Draws a quadrangle by creating an OpenGL GL_QUAD object. Note that if all four vertices are not in one plane, intersections of the quad with other geometry might produce unexpected results.

Syntax

quad name=<name> xyz1=<xpos1>,<ypos1>,<zpos1> xyz2=<xpos2>,<ypos2>,<zpos2>, xyz3=<xpos3>,<ypos3>,<zpos3> xyz4=<xpos4>,<ypos4>,<zpos4> COLOR

quad name=<name> texture=<texture> s1=<point1s> t1=<point1t> s2=<point2s> t2=<point2t> s3=<point3s> t3=<point3t> s4=<point4s> t4=<point4t>

Parameters

Analogous to Triangle

Texture points are bottom left point1, bottom right point2, top right point3, and top left point4

Rectangle

Draws a solid-colored, axis-parallel 2D rectangle. Its origin is in its geometrical center.

Syntax

rectangle name=<name> POSITION width=<width> height=<height> COLOR

rectangle name=<name> texture=<texture> s1=<point1s> etc...

Parameters

width: extent along x axis [millimeters]

height: extent along y axis [millimeters]

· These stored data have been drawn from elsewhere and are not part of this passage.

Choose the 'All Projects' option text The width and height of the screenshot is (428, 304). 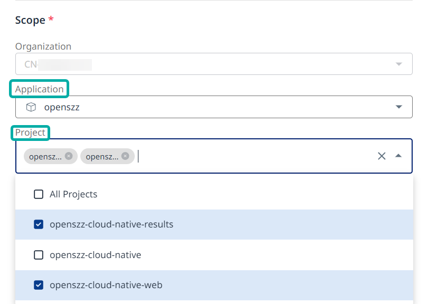pyautogui.click(x=73, y=194)
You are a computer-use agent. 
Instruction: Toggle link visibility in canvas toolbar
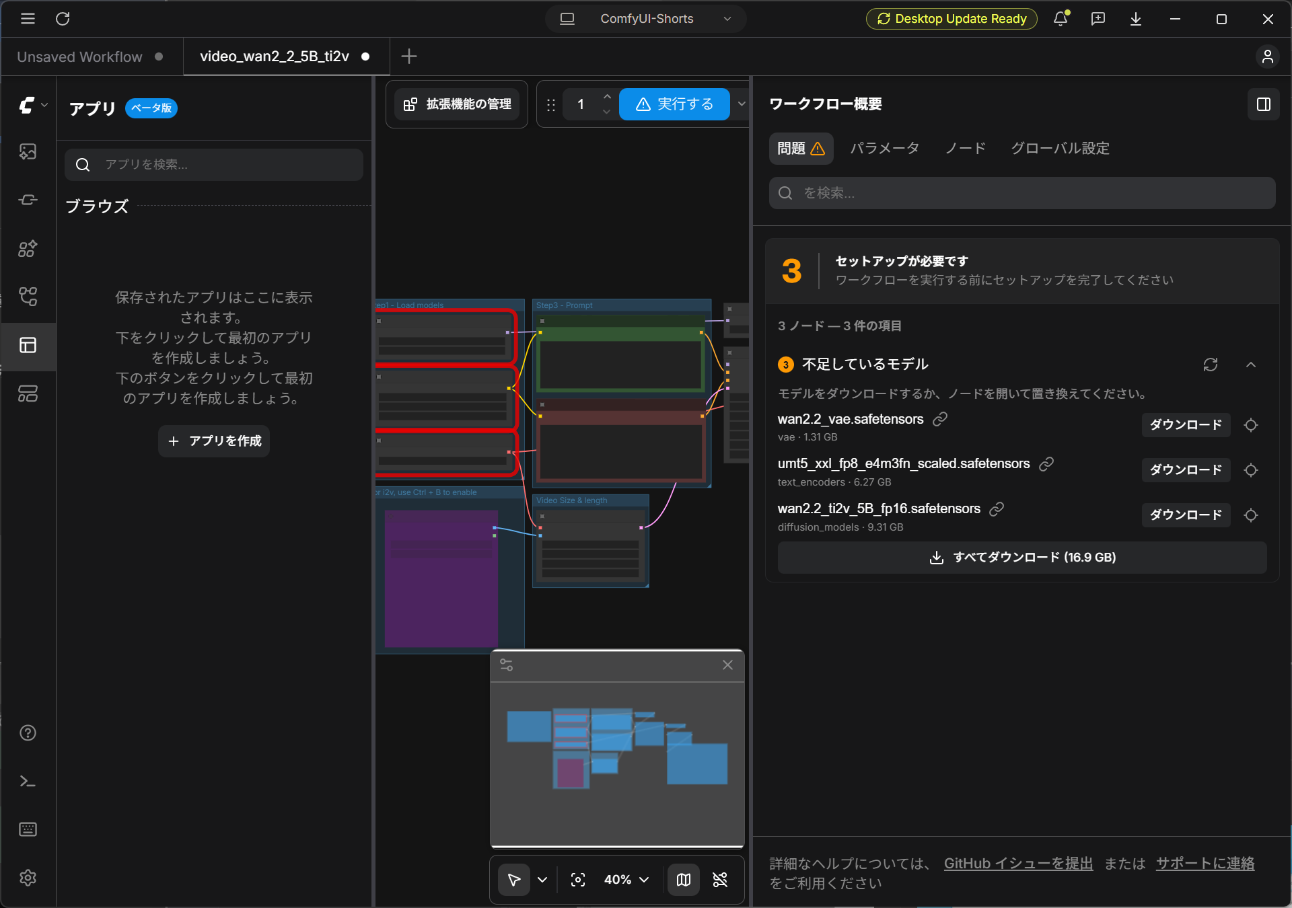(x=720, y=880)
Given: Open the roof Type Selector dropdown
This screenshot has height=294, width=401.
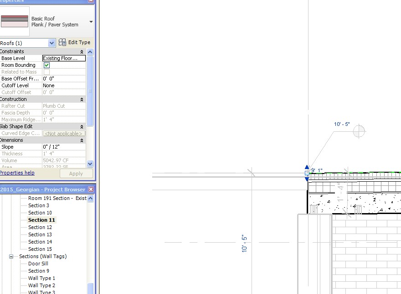Looking at the screenshot, I should (91, 22).
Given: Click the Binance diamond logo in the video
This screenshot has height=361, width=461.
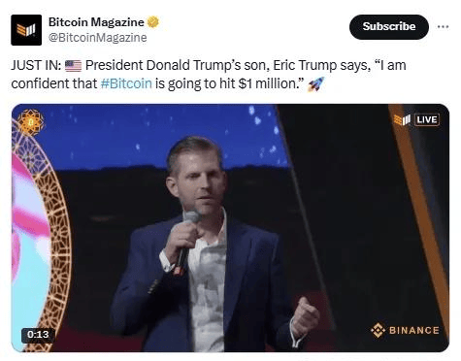Looking at the screenshot, I should [378, 330].
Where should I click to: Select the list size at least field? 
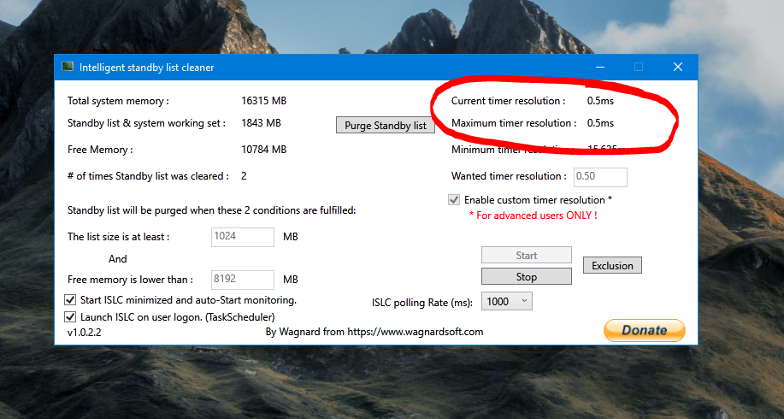coord(242,237)
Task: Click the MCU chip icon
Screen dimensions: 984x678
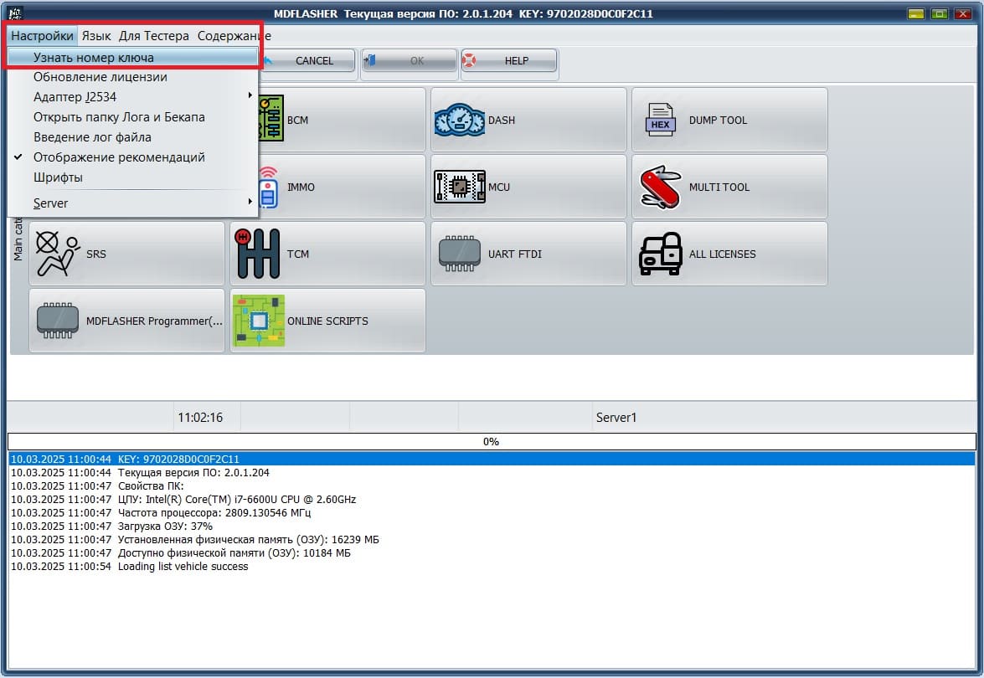Action: [459, 187]
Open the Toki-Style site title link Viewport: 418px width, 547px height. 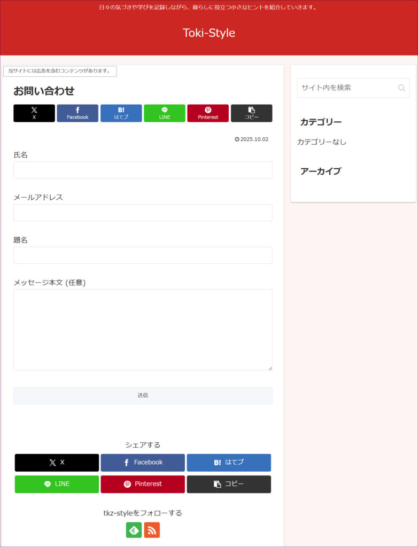pyautogui.click(x=209, y=33)
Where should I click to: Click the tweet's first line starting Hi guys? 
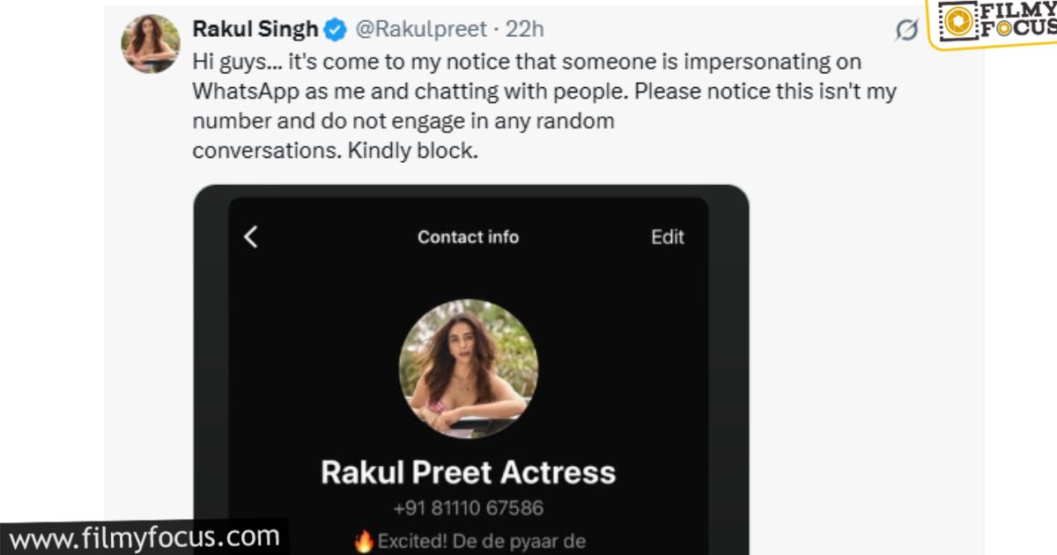coord(526,63)
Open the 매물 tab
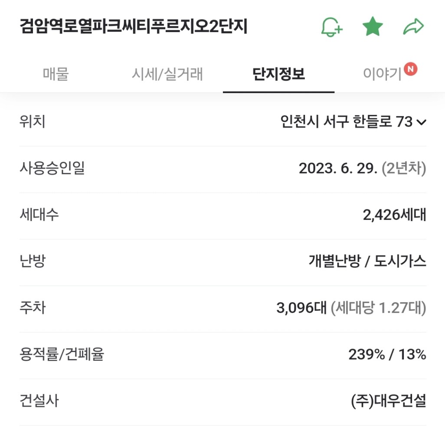445x434 pixels. (x=56, y=74)
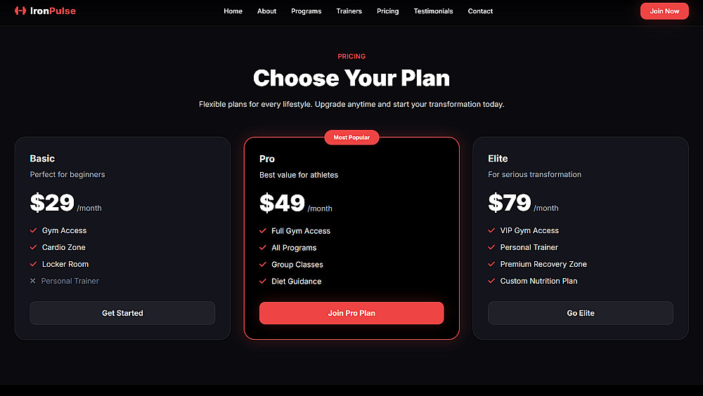Image resolution: width=703 pixels, height=396 pixels.
Task: Click the checkmark icon beside Gym Access
Action: (33, 230)
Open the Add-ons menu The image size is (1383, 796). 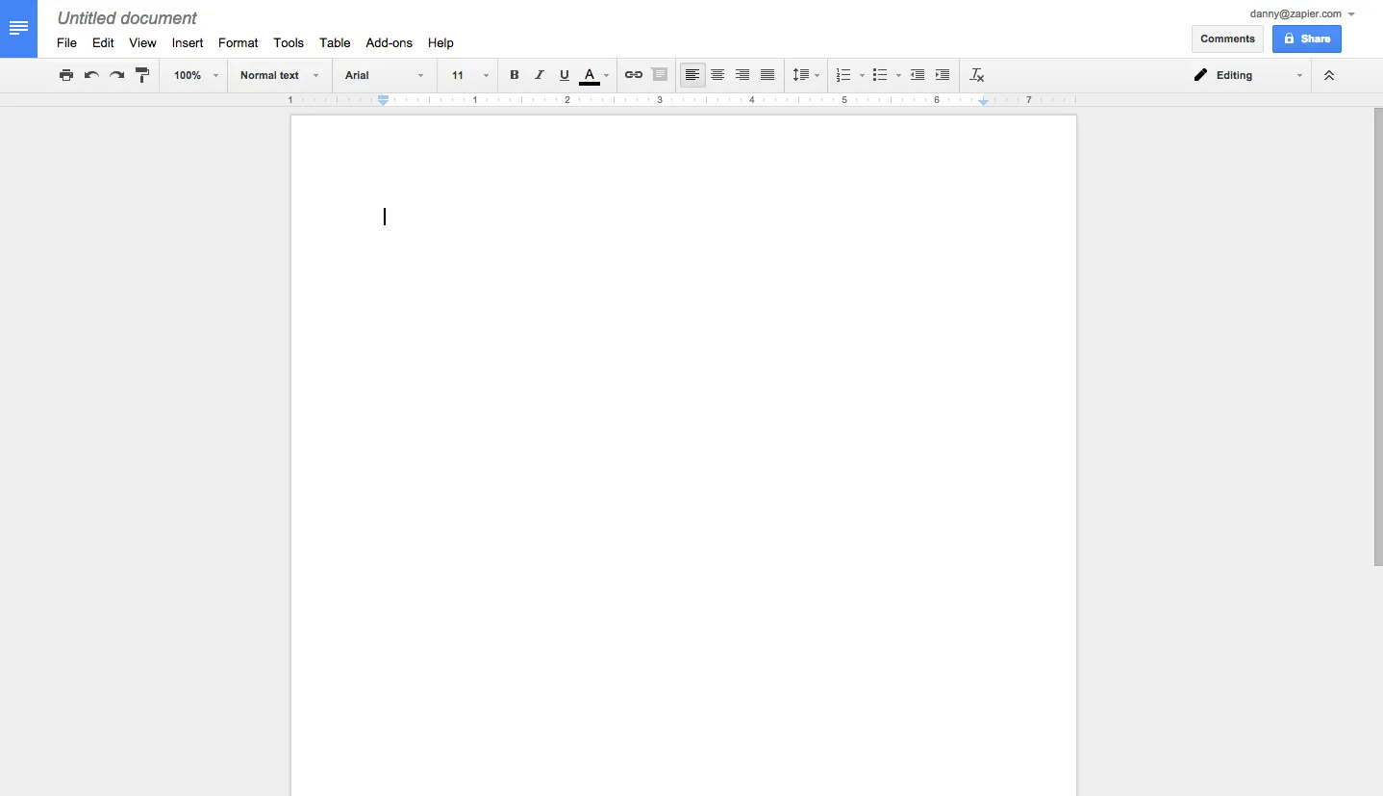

texture: sets image texture for rectangle

s1,s2,s3,s4: horizontal axis texture coordinates

t1,t2,t3,t4: vertical axis texture coordinates

Texture points are lower left point1, lower right point2, upper right point3, upper left point4

Circle

Draws a flat, solid-filled circle with its center at POSITION.

Syntax

circle name=<name> POSITION radius=<radius> COLOR

circle name=<name> texture=<texture> texcenters=<centerpoint s> texcentert=<centerpoint t> texrad=<texture radius>

Parameters

radius: circle radius [millimeters]

texture: image texture for circle

texcenters,texcentert: sets the horizontal,vertical texture point for the center of the circle

texrad: sets the radius of texture from center (must be <= distance between center point texture coordinate and closest edge)

Ellipse

Box

Draws a solid-colored, axis-parallel rectangular box. Its origin is in its geometrical center.

Syntax

box name=<name> POSITION width=<width> height=<height> depth=<depth> COLOR

Parameters

width: extends along x axis [millimeters]

height: extends along y axis [millimeters]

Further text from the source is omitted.